* Material *
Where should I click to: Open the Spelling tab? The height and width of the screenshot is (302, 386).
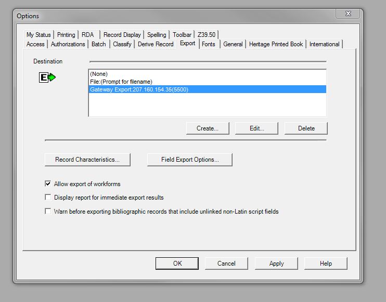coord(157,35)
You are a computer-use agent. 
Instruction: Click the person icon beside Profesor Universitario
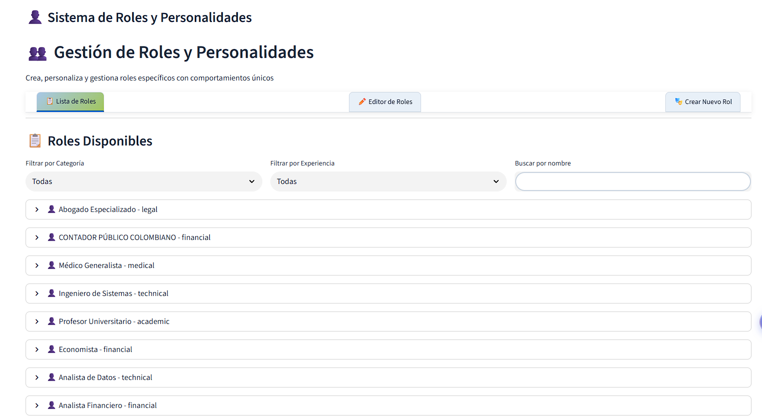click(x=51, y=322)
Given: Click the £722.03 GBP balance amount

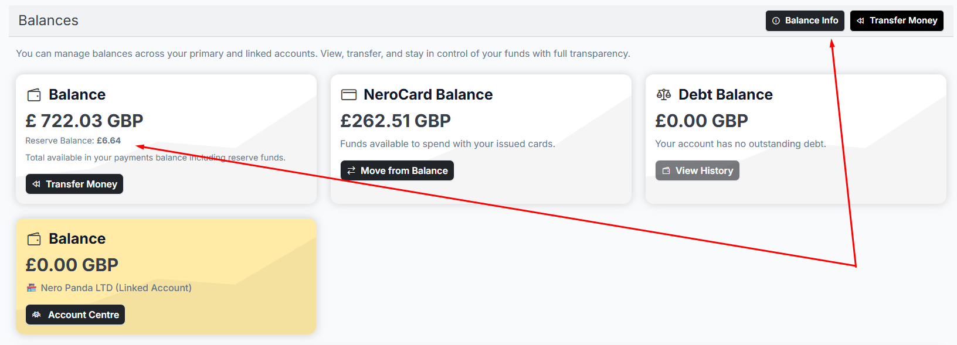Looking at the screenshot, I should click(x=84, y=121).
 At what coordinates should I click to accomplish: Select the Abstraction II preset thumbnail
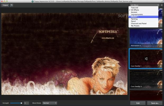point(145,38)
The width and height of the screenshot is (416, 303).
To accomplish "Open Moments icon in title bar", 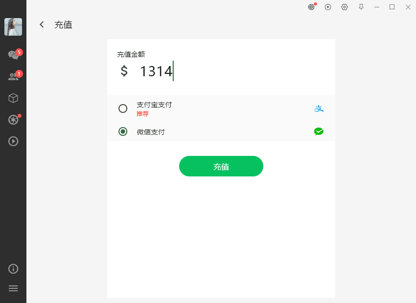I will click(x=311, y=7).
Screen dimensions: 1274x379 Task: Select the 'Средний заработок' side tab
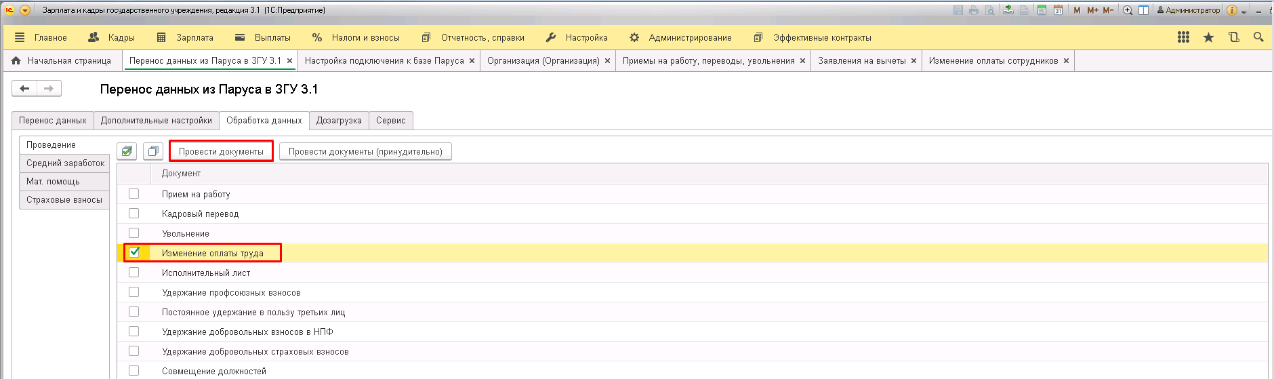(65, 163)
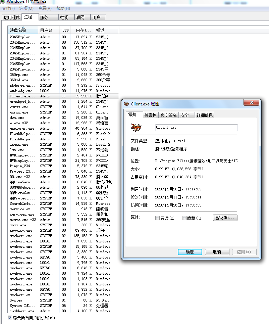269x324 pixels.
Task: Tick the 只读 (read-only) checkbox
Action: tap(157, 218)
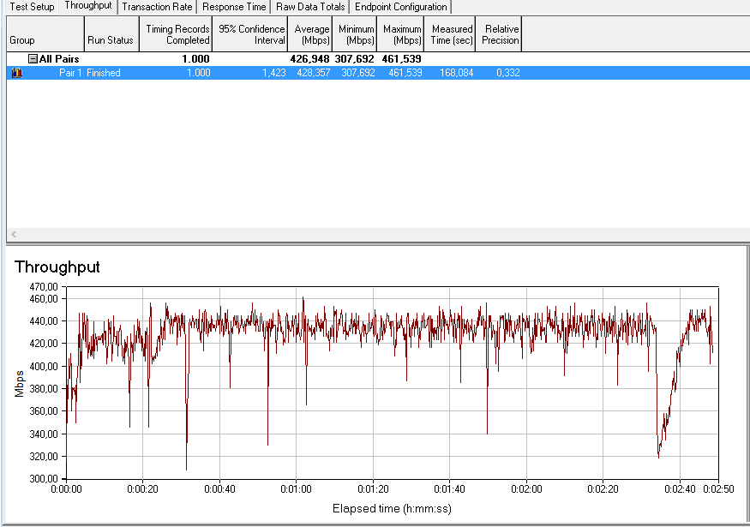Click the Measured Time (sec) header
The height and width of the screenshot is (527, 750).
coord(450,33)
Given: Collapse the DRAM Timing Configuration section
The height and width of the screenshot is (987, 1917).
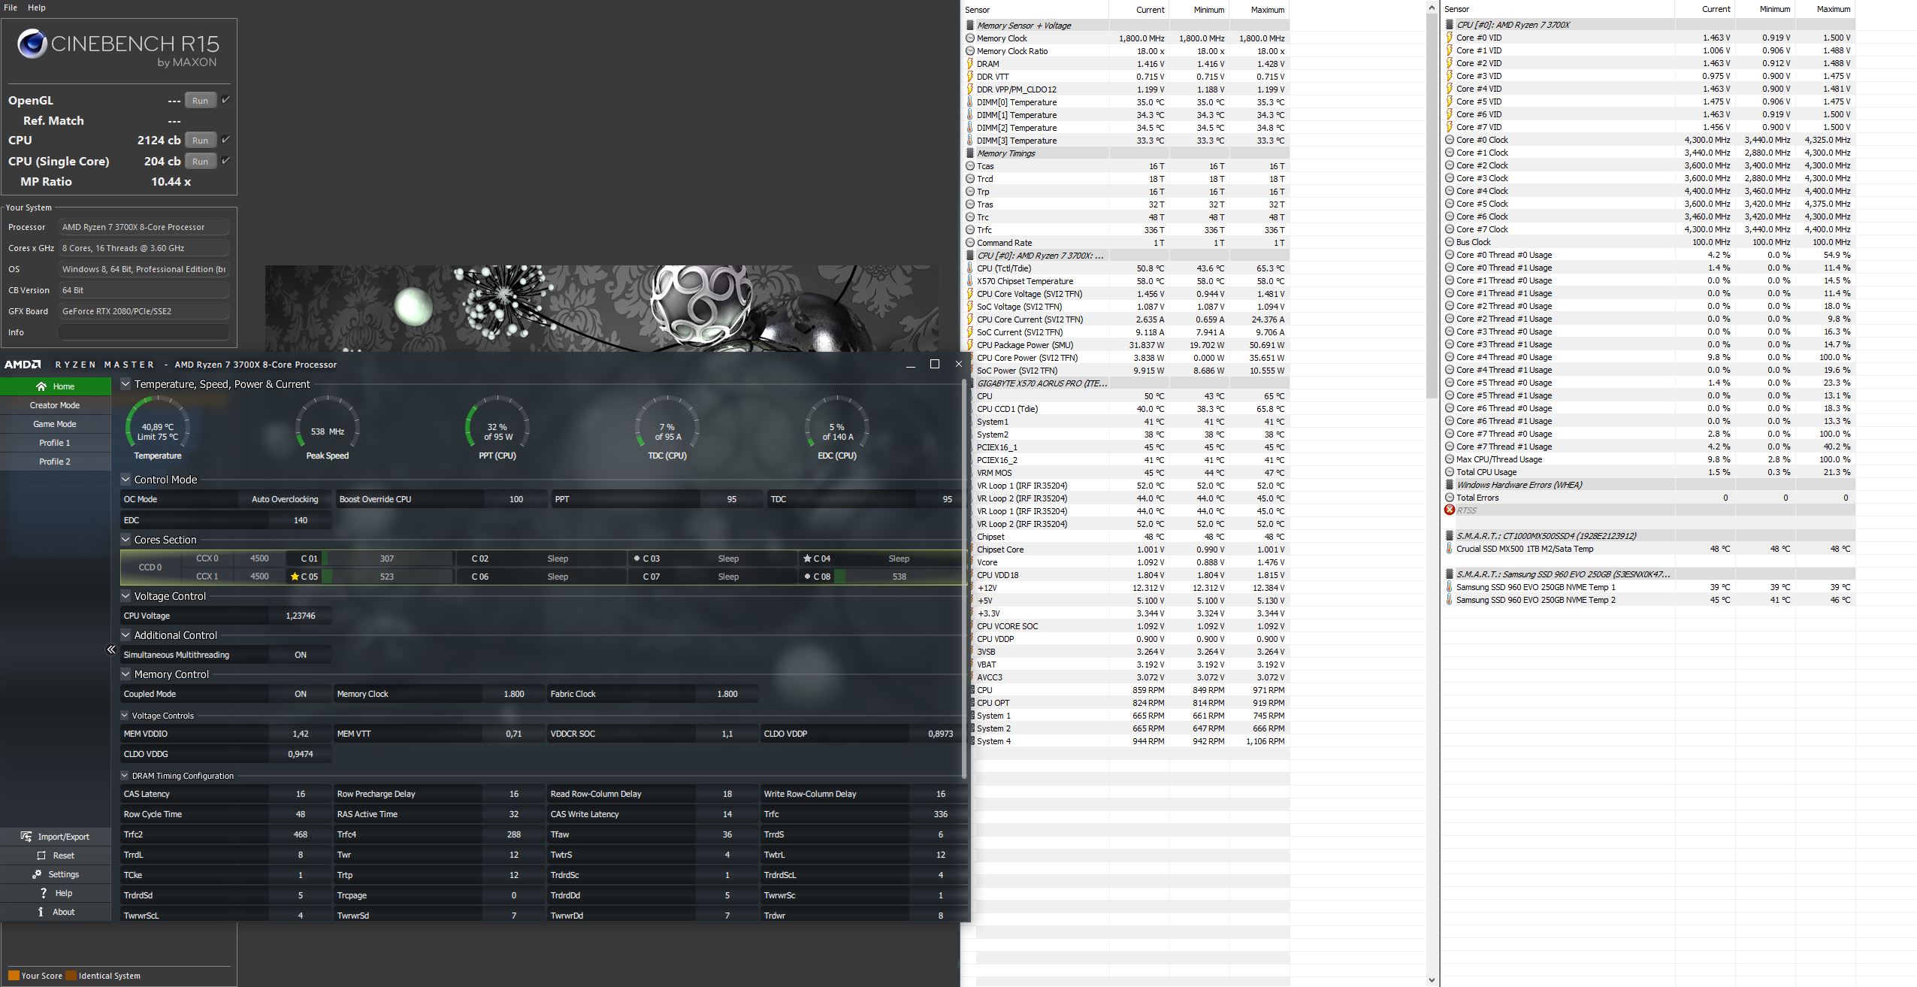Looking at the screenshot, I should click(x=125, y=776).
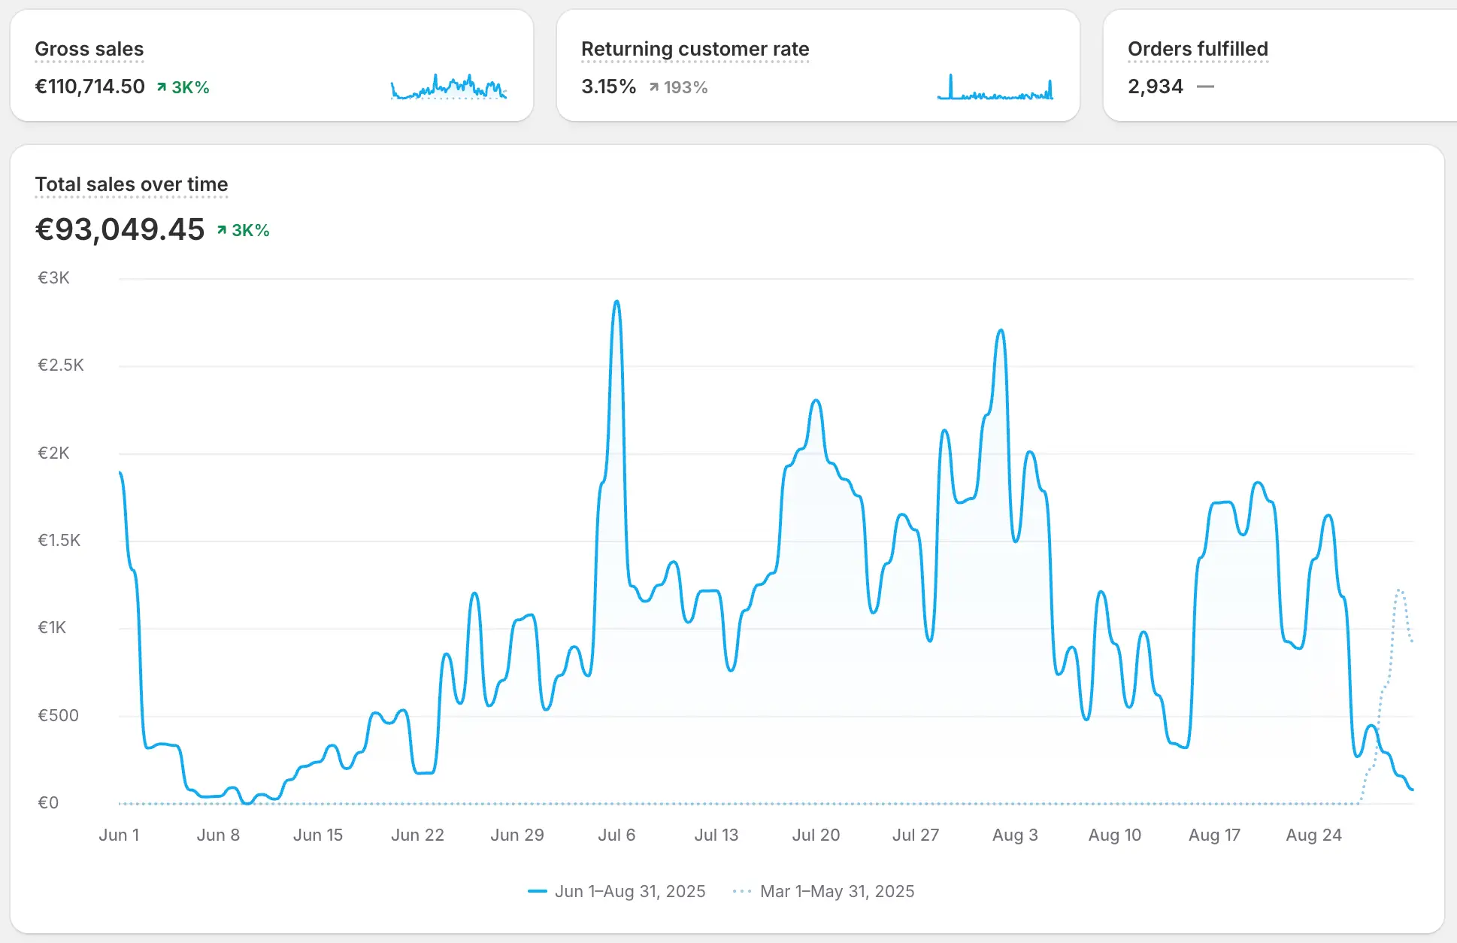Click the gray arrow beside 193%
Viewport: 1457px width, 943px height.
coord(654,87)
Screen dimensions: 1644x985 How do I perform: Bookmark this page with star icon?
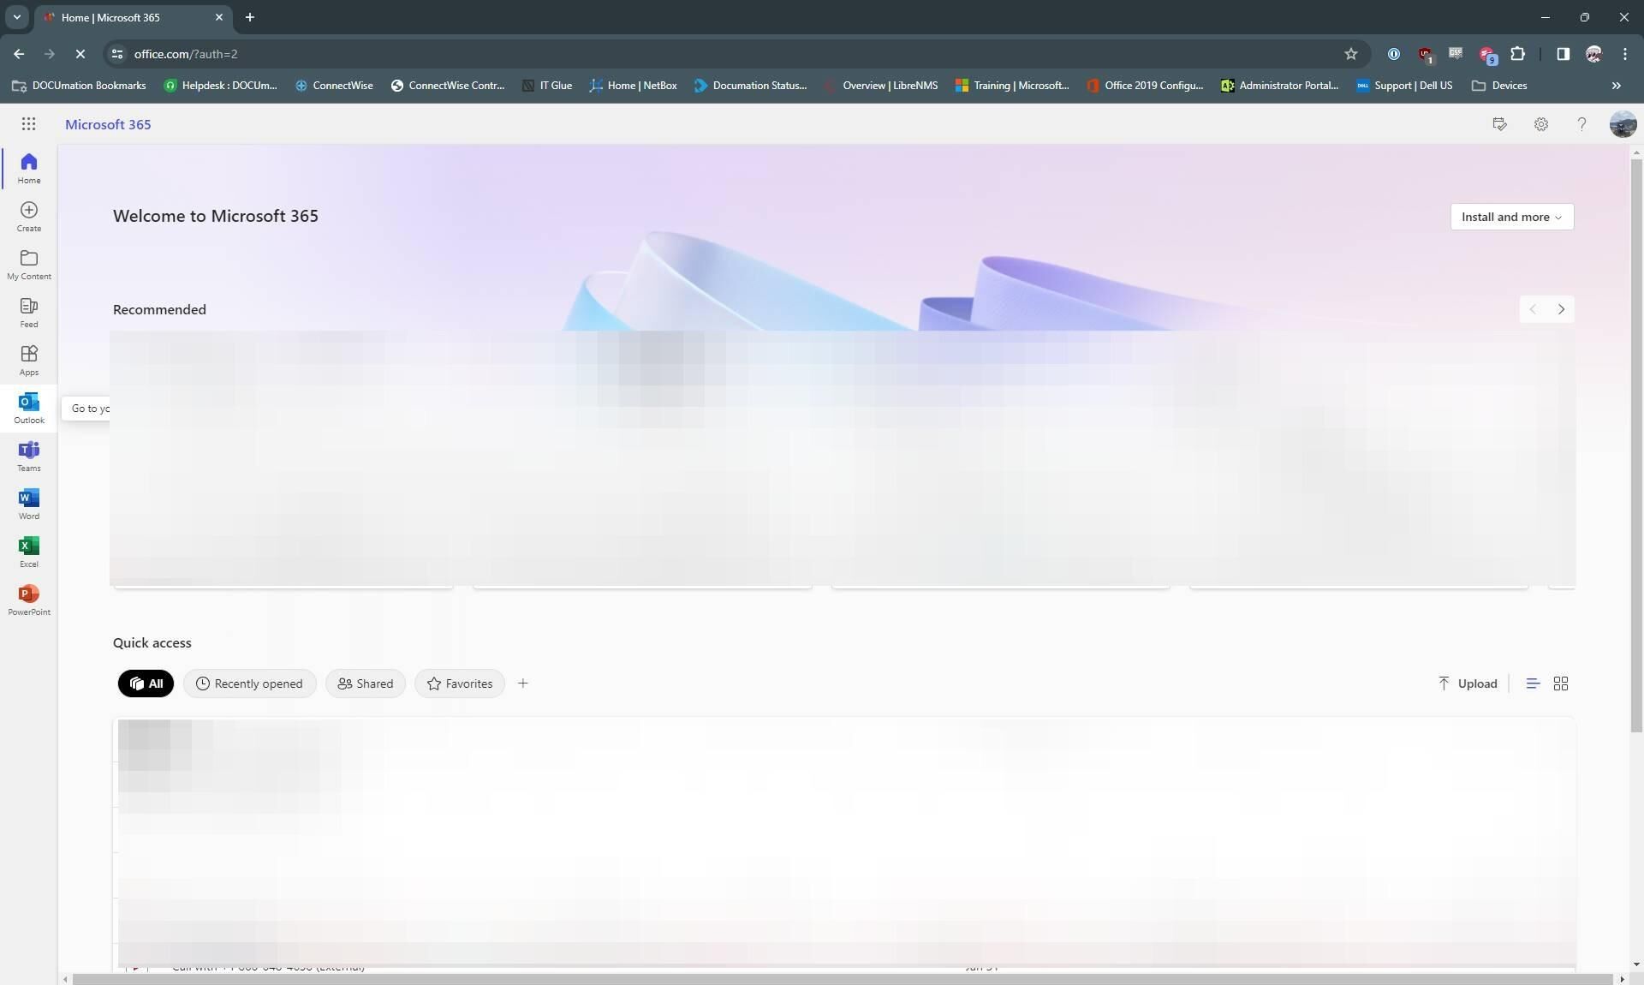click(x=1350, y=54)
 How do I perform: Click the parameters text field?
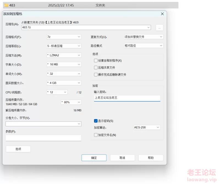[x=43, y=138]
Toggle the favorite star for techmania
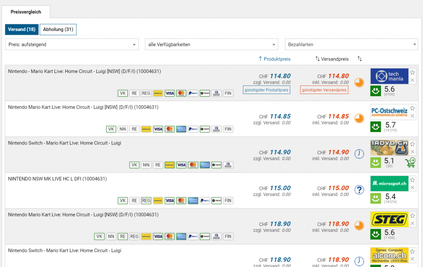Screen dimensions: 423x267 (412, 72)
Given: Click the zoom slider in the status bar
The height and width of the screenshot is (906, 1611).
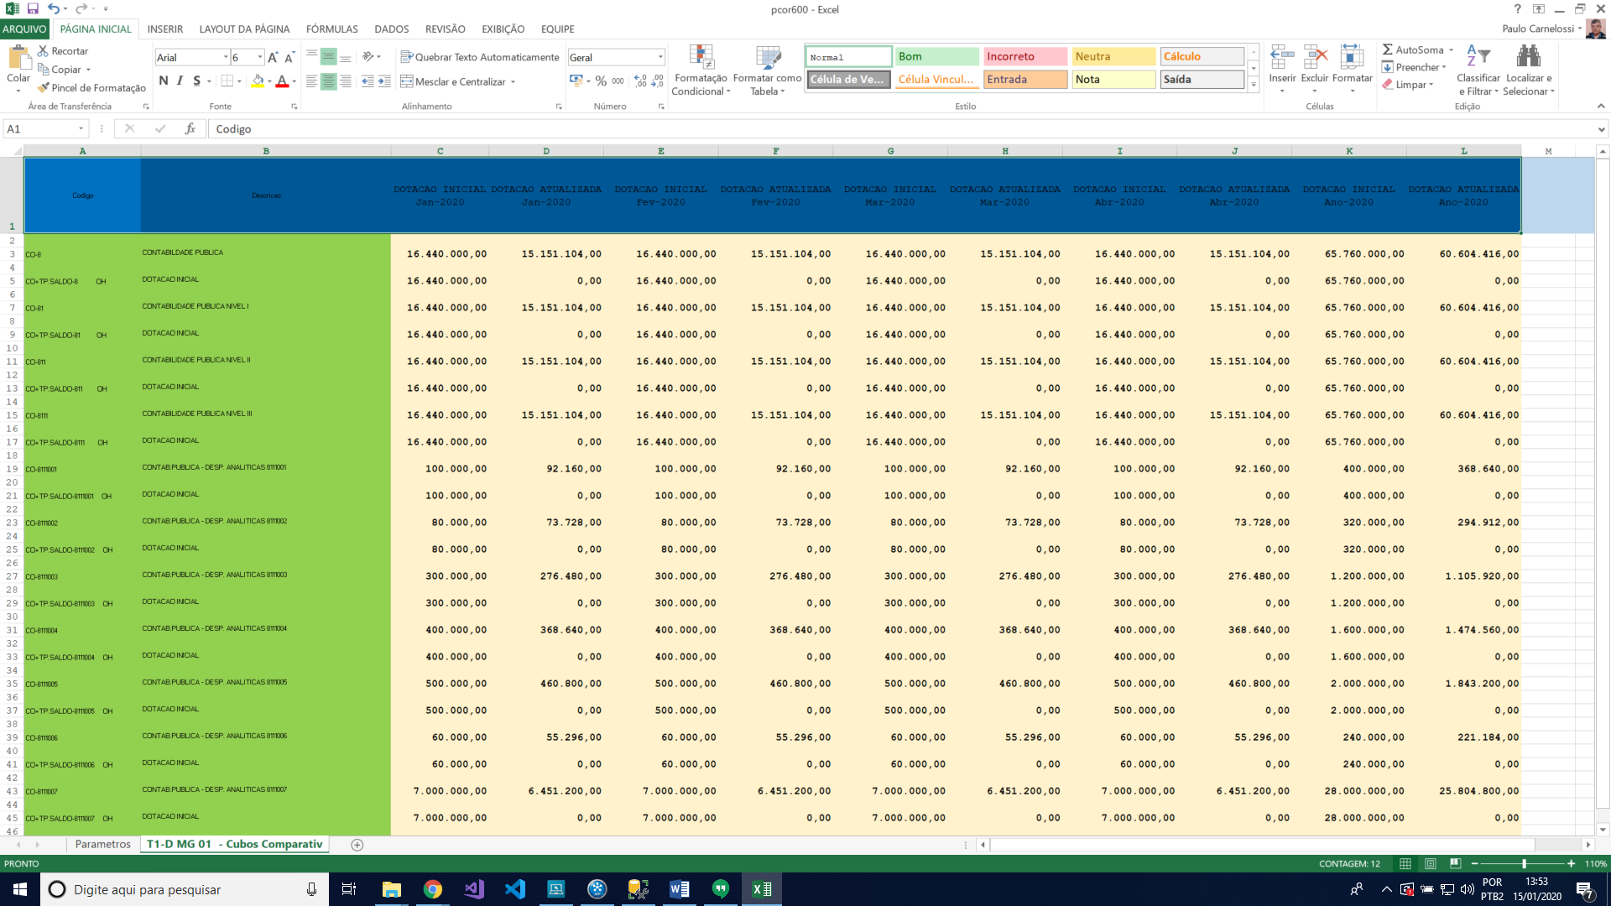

* Set exercise *
Output the lines of data that run from the start through the line containing "click(x=51, y=322)", copying them exactly and including both ends. Leave the pictures out of your answer.

* Complete response *
Where should I click to: Open the Spelling tab? The height and width of the screenshot is (302, 386).
coord(157,35)
You are a computer-use agent. 
Instruction: Click the person icon beside Profesor Universitario
click(x=51, y=322)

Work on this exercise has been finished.